Also, the Company had to determine how to incorporate the asset retirement
obligations into the quarterly calculation of its full-cost ceiling tests (see
Note 1 of Item 15 of this Form 10-K). SFAS No. 143 is silent with respect to
this issue and, although there are various views, the Company elected to
continue including the undiscounted ARO as part of future development costs,
essentially reducing the present value of its future net revenues and full-cost
ceiling limit. To compare the property balance, which included the ARO
component, to the full-cost ceiling limit, which has been reduced by a similar
abandonment cost, we netted the ARO liability against the property balance. The
Company believes its view is appropriate since there must be a comparable basis
between the net book value of the properties and the full-cost ceiling
limitation. Another widely contemplated view is to exclude the ARO from future
development costs when calculating the full-cost ceiling limitation and not
reduce the carrying amount of capitalized costs by the related liability. This
approach would result in a higher full-cost ceiling limitation and a
comparatively higher net oil and gas property balance.
Income Taxes
Oil and gas exploration and production is a global business. As a result,
we are subject to taxation on our income in numerous jurisdictions. We record
deferred tax assets and liabilities to account for the expected future tax
consequences of events that have been recognized in our financial statements and
our tax returns. We routinely assess the realizability of our deferred tax
assets. If we conclude that it is more likely than not that some portion or all
of the deferred tax assets will not be realized under accounting standards, the
tax asset would be reduced by a valuation allowance. We consider future taxable
income in making such assessments. Numerous judgments and assumptions are
inherent in the determination of future taxable income, including factors such
as future operating conditions (particularly as related to prevailing oil and
gas prices).
We intend to permanently reinvest earnings from our international
operations; therefore, we do not recognize deferred taxes on the unremitted
earnings of our international subsidiaries. If it becomes apparent that some or
all of the unremitted earnings will be remitted, we would then reflect taxes on
those earnings.
Derivatives
Apache uses commodity derivative contracts on a limited basis to manage its
exposure to oil and gas price volatility and accounts for the contracts in
accordance with SFAS No. 133, "Accounting for Derivative Instruments and Hedging
Activities" (SFAS 133). The estimated fair values of Apache's derivative
contracts within the scope of this statement are carried on the Company's
consolidated balance sheet. For contracts designated and qualifying as cash flow
hedges, realized gains and losses are generally recognized in oil and gas
production revenues when the forecasted transaction occurs.
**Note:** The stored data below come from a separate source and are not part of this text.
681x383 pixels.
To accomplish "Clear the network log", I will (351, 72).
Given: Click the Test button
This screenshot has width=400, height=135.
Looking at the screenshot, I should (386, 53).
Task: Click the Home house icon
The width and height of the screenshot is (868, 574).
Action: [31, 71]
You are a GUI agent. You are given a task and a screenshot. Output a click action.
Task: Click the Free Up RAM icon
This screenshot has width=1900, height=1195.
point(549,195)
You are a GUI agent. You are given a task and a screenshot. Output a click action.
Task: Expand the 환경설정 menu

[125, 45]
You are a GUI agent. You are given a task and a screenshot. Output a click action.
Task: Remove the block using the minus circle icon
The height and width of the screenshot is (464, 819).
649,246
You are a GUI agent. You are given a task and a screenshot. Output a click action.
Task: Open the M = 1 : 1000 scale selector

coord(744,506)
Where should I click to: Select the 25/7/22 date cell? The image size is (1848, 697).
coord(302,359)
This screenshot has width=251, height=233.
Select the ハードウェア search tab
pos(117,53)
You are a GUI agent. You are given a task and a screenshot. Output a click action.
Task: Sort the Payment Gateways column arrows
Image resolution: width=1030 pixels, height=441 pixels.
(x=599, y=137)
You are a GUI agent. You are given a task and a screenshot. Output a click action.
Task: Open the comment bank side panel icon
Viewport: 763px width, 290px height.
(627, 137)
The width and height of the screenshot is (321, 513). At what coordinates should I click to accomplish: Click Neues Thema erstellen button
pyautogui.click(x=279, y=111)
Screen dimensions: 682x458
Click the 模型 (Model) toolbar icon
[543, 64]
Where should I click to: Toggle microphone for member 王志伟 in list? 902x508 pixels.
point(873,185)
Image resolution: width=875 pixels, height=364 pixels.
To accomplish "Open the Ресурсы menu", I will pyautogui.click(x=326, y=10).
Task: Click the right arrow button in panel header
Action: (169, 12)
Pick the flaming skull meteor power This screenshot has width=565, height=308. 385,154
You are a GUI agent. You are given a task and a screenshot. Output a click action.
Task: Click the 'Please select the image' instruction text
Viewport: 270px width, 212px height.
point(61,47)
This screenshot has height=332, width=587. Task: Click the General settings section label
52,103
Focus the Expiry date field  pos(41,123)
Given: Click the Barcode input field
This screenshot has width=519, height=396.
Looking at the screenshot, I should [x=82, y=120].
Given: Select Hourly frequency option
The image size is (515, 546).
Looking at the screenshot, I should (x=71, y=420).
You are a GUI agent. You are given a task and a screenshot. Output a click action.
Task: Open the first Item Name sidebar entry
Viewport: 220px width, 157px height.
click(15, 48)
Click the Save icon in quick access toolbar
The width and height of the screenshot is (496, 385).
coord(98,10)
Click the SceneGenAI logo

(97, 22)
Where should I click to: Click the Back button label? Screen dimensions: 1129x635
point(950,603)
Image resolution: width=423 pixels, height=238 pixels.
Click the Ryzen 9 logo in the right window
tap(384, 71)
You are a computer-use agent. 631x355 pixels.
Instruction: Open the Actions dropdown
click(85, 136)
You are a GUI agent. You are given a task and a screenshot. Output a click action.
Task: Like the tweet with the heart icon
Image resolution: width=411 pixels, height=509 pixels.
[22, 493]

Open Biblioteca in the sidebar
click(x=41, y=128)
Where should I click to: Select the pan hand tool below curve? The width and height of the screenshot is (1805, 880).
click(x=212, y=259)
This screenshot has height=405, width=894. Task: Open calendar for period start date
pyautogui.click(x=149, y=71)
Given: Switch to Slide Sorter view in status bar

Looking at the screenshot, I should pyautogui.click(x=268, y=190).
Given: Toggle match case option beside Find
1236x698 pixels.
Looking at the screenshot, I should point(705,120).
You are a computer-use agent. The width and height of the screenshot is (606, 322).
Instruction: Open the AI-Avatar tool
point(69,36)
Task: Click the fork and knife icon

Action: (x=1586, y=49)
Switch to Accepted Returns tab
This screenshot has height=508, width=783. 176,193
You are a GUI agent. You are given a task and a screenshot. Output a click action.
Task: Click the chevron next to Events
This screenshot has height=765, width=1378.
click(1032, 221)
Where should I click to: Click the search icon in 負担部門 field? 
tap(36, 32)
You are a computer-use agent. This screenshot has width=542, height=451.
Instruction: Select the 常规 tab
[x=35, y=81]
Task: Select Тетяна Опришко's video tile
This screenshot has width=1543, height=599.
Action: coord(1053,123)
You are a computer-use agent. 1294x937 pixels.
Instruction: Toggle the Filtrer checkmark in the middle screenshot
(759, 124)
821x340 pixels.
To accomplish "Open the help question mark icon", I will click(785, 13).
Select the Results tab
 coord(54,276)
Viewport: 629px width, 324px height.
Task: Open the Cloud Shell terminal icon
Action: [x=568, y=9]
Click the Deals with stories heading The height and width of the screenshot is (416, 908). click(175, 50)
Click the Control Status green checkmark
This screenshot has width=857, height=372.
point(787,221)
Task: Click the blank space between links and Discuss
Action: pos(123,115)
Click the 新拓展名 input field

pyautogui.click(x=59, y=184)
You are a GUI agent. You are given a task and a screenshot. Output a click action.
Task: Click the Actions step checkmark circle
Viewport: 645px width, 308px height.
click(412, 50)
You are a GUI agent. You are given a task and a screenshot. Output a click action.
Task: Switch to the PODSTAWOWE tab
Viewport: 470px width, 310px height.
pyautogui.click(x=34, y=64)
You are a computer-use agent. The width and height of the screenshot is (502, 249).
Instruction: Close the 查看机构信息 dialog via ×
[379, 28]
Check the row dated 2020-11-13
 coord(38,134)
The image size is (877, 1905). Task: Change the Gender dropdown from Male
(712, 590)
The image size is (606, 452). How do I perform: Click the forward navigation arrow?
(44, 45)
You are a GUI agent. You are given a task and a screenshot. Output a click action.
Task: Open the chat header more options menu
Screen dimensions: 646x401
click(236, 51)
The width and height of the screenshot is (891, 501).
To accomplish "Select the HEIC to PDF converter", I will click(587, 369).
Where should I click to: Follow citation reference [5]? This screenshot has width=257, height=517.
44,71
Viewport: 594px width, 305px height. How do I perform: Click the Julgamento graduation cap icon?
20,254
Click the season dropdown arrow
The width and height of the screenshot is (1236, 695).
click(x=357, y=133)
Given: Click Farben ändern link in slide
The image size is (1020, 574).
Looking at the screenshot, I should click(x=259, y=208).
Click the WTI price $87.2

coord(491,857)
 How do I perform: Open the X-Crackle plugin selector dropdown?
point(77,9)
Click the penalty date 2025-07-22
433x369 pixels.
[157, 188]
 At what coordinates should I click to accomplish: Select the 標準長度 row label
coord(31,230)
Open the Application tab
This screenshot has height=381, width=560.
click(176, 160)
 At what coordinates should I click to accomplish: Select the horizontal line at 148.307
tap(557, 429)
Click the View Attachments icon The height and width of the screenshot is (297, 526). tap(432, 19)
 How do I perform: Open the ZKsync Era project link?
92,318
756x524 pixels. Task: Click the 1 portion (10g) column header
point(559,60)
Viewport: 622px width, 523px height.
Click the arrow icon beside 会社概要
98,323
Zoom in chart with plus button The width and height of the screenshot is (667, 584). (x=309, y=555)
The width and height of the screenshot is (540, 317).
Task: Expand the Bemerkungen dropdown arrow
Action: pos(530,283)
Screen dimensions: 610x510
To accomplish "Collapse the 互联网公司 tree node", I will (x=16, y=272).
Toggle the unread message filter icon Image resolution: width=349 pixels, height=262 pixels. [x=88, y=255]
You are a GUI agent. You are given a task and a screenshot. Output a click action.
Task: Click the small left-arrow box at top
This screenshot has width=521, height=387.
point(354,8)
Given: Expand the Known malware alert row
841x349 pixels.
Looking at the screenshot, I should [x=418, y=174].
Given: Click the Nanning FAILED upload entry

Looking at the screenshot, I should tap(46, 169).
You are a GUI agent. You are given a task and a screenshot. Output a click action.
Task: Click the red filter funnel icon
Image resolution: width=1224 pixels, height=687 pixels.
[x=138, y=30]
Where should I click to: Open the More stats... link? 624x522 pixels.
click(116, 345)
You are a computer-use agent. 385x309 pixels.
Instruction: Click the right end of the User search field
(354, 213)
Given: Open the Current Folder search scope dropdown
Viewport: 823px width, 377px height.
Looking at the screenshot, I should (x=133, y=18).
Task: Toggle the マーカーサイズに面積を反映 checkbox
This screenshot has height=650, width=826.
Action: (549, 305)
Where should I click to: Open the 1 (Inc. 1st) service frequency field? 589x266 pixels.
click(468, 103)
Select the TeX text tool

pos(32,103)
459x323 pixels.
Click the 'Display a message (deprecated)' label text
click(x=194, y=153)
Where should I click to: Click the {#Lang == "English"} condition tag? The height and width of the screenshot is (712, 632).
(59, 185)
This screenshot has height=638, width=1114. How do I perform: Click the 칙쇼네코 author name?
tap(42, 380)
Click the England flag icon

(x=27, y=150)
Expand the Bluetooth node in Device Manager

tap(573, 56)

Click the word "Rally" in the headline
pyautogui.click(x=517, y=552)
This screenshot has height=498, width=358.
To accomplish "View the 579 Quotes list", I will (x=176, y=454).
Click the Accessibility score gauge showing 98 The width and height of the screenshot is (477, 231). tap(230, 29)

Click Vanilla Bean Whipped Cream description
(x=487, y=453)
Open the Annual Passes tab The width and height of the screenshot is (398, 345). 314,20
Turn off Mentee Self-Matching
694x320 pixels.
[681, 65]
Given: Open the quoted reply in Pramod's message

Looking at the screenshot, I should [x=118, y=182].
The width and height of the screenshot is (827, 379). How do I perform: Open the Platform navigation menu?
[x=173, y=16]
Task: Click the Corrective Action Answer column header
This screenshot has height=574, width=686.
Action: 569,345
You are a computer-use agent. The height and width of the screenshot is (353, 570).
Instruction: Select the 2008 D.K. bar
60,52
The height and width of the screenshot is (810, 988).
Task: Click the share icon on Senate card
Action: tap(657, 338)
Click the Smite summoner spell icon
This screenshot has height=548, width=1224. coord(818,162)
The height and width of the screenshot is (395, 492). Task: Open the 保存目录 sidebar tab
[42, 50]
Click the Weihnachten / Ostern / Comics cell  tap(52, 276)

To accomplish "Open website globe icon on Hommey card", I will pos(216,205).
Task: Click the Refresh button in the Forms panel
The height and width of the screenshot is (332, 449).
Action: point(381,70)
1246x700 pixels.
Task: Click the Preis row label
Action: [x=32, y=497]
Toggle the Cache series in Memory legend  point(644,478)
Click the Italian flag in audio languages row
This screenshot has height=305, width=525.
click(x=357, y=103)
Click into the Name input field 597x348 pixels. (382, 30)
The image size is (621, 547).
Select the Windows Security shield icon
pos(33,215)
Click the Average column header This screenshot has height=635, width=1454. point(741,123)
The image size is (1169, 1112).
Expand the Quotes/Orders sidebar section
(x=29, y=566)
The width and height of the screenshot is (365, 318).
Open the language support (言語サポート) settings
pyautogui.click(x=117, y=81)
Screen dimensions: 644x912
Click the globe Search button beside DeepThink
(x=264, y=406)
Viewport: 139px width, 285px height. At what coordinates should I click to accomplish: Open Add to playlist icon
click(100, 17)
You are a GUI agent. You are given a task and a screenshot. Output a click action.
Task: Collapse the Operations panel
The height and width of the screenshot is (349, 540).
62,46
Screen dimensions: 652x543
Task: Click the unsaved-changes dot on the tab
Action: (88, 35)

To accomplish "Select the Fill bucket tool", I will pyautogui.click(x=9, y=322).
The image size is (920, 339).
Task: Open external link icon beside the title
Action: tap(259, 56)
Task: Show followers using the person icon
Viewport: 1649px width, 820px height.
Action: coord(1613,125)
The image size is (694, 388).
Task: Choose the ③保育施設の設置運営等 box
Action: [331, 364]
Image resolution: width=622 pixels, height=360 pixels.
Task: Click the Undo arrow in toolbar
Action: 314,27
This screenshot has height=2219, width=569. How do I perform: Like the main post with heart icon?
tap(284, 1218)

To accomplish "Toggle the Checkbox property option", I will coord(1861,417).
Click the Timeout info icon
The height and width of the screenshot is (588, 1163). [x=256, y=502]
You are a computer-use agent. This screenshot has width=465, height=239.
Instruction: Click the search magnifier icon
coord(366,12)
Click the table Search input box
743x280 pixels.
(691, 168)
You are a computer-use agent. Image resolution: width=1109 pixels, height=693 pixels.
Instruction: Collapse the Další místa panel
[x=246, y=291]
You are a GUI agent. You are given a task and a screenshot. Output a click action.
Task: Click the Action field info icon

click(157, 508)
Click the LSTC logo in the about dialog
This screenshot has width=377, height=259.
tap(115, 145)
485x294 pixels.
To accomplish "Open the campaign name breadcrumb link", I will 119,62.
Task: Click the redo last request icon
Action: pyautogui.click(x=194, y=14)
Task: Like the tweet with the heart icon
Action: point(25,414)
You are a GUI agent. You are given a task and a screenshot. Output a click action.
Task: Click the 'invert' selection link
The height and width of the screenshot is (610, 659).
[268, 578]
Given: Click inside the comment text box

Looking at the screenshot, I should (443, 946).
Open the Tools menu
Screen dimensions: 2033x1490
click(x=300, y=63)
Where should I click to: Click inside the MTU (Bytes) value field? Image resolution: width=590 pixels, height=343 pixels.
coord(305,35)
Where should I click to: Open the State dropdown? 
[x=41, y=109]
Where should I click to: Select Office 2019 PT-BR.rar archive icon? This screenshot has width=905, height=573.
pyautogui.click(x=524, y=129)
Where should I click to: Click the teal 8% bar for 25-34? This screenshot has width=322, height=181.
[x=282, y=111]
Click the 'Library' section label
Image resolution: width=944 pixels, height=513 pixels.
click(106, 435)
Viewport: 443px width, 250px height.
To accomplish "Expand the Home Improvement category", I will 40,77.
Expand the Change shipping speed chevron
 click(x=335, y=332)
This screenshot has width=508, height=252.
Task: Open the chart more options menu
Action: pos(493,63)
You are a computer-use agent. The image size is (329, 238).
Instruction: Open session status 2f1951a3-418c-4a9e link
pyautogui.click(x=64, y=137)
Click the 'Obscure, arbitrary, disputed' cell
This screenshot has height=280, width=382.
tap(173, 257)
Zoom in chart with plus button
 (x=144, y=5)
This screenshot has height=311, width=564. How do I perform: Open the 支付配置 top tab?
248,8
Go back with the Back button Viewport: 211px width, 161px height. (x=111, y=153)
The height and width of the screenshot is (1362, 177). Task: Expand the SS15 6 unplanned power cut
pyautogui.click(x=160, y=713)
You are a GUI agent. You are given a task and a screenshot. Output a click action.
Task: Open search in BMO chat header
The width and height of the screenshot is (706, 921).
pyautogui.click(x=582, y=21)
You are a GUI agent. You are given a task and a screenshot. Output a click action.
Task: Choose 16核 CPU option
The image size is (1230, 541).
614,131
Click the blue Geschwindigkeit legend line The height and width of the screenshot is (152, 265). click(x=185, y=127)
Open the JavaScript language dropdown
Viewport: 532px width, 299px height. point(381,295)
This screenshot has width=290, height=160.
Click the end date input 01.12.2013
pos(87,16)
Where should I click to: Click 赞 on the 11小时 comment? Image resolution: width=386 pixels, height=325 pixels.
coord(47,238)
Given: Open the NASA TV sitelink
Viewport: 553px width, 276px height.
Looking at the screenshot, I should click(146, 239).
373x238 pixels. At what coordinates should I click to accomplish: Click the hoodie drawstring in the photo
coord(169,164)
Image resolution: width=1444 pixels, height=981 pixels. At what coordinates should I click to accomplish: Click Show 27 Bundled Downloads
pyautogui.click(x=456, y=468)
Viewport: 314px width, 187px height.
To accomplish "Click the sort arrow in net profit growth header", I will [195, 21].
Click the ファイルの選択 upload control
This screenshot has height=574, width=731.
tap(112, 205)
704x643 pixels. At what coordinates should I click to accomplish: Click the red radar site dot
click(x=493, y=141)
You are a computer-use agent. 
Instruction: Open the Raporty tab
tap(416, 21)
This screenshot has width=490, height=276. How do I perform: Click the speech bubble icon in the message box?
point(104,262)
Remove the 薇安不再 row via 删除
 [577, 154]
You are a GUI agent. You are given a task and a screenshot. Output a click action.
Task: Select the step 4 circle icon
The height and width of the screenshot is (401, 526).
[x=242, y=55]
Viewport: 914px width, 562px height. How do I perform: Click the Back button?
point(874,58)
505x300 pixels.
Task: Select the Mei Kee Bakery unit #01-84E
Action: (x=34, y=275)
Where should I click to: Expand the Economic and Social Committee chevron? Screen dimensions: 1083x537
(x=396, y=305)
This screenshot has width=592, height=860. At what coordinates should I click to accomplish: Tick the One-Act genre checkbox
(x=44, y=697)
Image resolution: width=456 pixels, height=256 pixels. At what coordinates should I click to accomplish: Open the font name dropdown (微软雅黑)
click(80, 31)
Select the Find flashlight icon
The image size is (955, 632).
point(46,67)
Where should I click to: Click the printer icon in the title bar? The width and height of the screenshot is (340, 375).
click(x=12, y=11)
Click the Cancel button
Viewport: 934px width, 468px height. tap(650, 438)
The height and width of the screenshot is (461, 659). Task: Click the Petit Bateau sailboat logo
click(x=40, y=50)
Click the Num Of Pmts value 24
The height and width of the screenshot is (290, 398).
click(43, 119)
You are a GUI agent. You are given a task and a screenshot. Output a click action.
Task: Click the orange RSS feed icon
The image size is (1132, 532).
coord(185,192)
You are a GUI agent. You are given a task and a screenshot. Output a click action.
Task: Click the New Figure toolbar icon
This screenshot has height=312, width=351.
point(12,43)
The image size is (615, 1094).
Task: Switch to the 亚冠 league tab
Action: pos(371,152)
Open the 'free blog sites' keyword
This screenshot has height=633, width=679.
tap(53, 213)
SFAS 133 requires
that gains and losses from the change in fair value of derivative instruments
that do not qualify for hedge accounting be "marked-to-market" and reported in
current period income, rather than in the period in which the hedged transaction
is settled. The Company does not currently enter into derivative or other
financial instruments for trading purposes.
The estimate of fair value of Apache's derivative contracts requires
substantial judgment; however, the Company's derivative contracts are generally
exchange traded or valued by reference to commodities that are traded in highly
liquid markets. As such, the ultimate fair value is determined by references to
readily available public data. Option valuations are verified against
independent third-party quotations. (see Commodity Risk under Item 7a of this
Form 10-K for commodity price sensitivity information).
RESULTS OF OPERATIONS
This section includes a discussion of our 2003 and 2002 results of
operations. Apache has six reportable segments, which are the United States,
Canada, Australia, Egypt, the North Sea and Other International.
22
These segments are primarily in the business of crude oil and natural gas
exploration and production. Please refer to Note 14 of Item 15 of this Form 10-K
for segment information.
Acquisitions and Divestitures
In 2003, we spent $1.6 billion on oil and gas acquisitions, adding 267
MMboe to our reserve base. The preponderance of our 2003 acquisition activity
was focused in the North Sea and Gulf of Mexico. The North Sea assets further
diversified our reserves and production, while the Gulf of Mexico properties
provide opportunities in an area that historically enjoys the highest netback
natural gas pricing in North America.
Seventy-two percent of our acquisition capital was spent to acquire North
Sea and Gulf of Mexico properties from BP. Another 13 percent was spent to
acquire additional Gulf of Mexico properties from Shell. The balance of our
activity involved smaller acquisitions in Australia and North America. The North
Sea acquisition establishes a new international operating region for Apache,
providing the potential for future internal growth. The Gulf of Mexico
properties acquired from BP and Shell lay down well with our existing Gulf of
Mexico properties and provide promising prospects for future exploration,
exploitation and development activities. As we have in the past, we expect to
identify and take advantage of efficiencies in field operations and economics of
scale, while concurrently accelerating production and adding reserves.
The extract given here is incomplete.